> **TASK PROMPT**:
Beneath this task are records; count how many lines include the string "will" and answer with that number alone.

> **TASK DATA**:

****

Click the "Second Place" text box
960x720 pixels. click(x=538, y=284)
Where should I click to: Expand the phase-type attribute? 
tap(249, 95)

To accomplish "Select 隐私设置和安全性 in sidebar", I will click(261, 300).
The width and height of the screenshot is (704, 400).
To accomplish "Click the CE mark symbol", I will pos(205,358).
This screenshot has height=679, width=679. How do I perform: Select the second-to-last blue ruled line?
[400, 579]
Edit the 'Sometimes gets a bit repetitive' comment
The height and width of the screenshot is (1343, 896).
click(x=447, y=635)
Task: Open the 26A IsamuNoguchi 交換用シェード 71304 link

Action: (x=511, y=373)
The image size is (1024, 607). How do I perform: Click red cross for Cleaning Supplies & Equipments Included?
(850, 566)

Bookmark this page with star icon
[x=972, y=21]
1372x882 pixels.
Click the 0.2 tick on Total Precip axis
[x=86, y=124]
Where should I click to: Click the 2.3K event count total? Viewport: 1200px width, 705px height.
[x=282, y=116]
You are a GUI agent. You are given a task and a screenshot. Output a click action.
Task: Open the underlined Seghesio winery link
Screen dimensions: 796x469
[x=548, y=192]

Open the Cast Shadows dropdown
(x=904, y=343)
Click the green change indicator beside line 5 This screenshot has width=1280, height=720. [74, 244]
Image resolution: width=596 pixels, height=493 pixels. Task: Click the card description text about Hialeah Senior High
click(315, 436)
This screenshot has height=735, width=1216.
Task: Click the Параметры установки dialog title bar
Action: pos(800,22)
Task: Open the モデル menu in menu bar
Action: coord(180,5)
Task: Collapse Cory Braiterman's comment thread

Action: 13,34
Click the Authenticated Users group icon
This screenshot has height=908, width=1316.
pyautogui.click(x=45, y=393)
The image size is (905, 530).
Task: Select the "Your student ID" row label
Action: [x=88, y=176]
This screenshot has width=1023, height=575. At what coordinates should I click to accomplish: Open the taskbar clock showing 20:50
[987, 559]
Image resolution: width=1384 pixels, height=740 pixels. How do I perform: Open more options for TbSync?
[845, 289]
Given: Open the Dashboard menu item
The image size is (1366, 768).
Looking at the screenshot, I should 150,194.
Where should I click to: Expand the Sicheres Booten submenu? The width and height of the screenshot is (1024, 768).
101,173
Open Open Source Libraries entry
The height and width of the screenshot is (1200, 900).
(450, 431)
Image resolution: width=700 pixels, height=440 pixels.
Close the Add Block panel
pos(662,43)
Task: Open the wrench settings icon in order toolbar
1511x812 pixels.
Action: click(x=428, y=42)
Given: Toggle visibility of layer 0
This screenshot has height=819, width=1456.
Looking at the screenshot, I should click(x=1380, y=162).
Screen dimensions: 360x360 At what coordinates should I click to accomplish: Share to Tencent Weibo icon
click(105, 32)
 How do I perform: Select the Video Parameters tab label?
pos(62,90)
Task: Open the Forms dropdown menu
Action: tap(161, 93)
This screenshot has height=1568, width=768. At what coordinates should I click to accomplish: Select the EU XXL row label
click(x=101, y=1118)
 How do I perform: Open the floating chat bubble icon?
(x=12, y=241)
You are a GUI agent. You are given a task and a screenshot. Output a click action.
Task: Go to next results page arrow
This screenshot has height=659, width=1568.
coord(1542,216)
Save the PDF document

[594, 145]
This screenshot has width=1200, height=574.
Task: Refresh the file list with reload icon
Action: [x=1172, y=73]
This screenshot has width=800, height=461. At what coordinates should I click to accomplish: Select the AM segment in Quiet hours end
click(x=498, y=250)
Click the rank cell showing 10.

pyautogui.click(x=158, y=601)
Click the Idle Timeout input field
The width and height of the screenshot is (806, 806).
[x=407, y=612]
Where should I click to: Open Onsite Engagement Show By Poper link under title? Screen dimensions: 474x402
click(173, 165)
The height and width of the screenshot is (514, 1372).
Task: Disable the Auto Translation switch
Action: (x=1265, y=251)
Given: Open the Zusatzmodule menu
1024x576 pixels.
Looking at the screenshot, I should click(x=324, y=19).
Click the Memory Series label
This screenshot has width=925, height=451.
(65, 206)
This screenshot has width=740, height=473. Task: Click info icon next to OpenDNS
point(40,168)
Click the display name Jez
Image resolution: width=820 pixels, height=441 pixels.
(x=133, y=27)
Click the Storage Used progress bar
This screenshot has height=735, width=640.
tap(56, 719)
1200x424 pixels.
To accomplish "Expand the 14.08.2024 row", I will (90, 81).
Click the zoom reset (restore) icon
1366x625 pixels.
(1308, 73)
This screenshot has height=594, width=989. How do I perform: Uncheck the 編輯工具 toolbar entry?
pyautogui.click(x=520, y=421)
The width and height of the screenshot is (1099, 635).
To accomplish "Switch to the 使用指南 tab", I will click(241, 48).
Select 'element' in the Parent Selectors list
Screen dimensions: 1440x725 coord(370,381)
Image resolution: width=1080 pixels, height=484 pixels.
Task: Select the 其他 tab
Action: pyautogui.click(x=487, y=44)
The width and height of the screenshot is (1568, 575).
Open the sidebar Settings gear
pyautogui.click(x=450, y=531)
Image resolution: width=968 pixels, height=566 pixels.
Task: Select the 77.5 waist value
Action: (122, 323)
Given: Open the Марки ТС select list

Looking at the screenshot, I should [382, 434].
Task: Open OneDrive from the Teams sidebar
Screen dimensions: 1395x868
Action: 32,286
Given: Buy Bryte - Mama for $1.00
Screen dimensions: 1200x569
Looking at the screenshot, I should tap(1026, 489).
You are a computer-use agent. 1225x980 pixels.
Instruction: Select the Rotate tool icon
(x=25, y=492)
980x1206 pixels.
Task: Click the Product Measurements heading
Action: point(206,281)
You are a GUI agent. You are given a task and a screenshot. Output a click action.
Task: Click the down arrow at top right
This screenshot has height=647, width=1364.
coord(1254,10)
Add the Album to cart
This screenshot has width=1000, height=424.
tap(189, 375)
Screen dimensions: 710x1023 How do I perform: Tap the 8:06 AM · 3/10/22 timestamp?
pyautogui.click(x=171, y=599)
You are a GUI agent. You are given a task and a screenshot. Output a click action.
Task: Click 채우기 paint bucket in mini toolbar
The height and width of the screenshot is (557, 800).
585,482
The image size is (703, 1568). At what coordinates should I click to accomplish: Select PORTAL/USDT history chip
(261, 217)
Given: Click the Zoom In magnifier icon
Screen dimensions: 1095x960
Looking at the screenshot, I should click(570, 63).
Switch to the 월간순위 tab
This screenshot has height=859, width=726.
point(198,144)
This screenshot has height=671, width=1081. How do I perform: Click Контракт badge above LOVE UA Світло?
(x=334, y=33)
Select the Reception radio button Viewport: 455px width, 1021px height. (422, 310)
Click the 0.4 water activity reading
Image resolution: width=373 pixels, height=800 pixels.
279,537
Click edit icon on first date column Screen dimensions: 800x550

****

> **SOLUTION FOR THIS PROBLEM**:
4